Postgraduate taught 

Data Analytics MSc/PgDip/PgCert: Online distance learning

Uncertainty Assessment and Bayesian Computation (ODL) STATS5084

  • Academic Session: 2023-24
  • School: School of Mathematics and Statistics
  • Credits: 10
  • Level: Level 5 (SCQF level 11)
  • Typically Offered: Semester 1
  • Available to Visiting Students: No
  • Taught Wholly by Distance Learning: Yes

Short Description

This course introduces students to the Bayesian paradigm and different approaches to posterior inference.

Timetable

The course mostly consists of asynchronous content.

Excluded Courses

Bayesian Statistics

Bayesian Statistics (Level M)

Advanced Bayesian Methods

Advanced Bayesian Methods (Level M)

Co-requisites

-/-

Assessment

100% Continuous Assessment

This will typically be made up of a project, assessed in terms of code and a report (40%) and three homework exercises, including online quizzes  (60%). Full details are provided in the programme handbook.

Course Aims

The aims of this course are:

■ to develop the foundations of modern Bayesian statistics;

■ to demonstrate how prior distributions are updated to posterior distributions in simple statistical models;

■ to introduce students to advanced stochastic simulation methods such as Markov-Chain Monte Carlo;

■ to illustrate how to fit Bayesian models using high-level software for Bayesian hierarchical modelling such as BUGS or STAN as well as implementing stochastic simulation methods such as Markov Chain Monte Carlo (MCMC).

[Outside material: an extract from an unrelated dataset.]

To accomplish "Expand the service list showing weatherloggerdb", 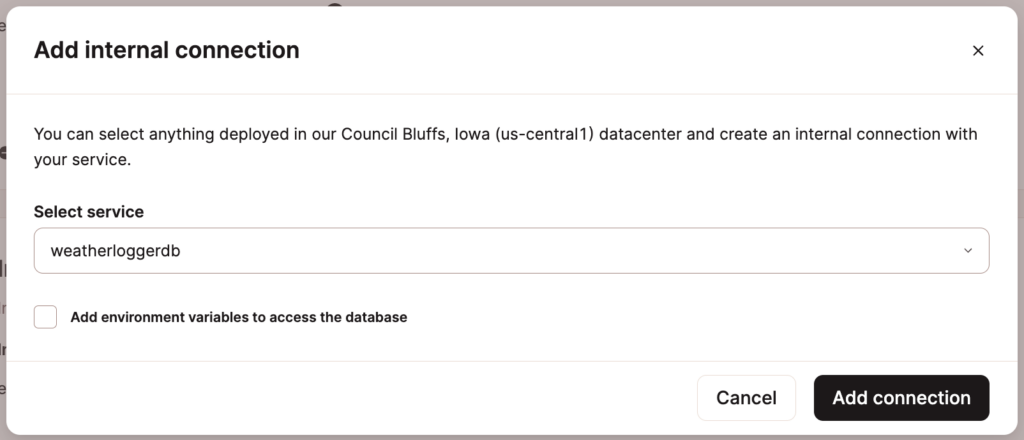I will coord(511,251).
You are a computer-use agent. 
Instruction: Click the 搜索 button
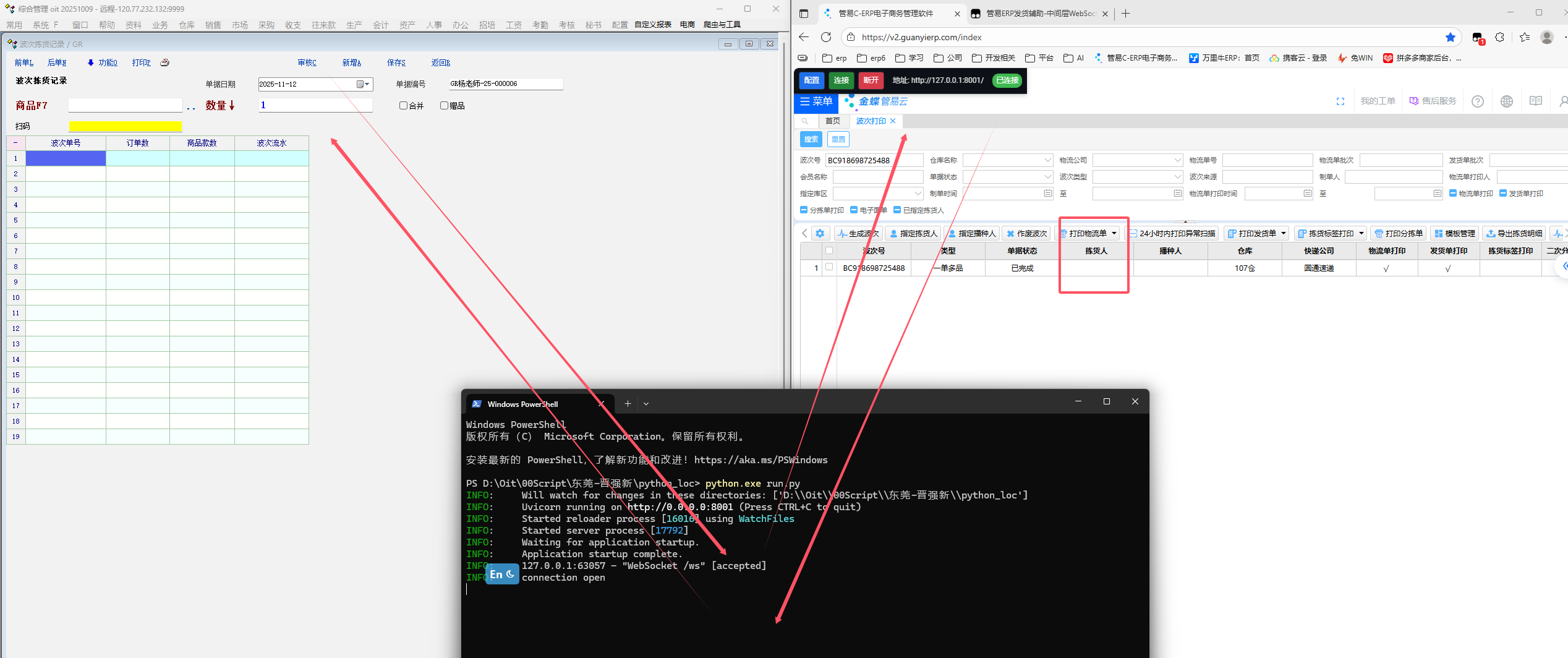coord(811,139)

■ to set out how different models can be compared in a Bayesian setting.

Intended Learning Outcomes of Course

By the end of this course students will be able to:

■ Derive, describe and apply the rules for updating prior distributions in the presence of data, and for calculating posterior predictive distributions;

■ Describe and compute various summaries of the posterior distribution, including posterior mean, MAP estimate, posterior standard deviation and credible regions (including HPDRs) and the predictive distribution;

■ Explain the role of hyperparameters in Bayesian inference, introduce them appropriately into statistical models and use the empirical Bayes approach for their determination;

■ Explain the operation and basic theory of the two main Markov-Chain Monte-Carlo methods, Gibbs sampling and the Metropolis-Hastings algorithm;

■ Derive the full conditional distributions for parameters in simple low-dimensional problems;

■ Perform inference in Bayesian models using high-level software such BUGS or STAN as well as implementing Gibbs sampling and the Metropolis-Hastings algorithm in R;

■ Apply diagnostic procedures to check convergence and mixing of MCMC methods

■ Implement Bayesian approaches to model selection.

■ Describe alternative approaches to Bayesian computation such as variational inference and explain their use in simple examples.

Minimum Requirement for Award of Credits

Students must submit at least 75% by weight of the components (including examinations) of the course's summative assessment.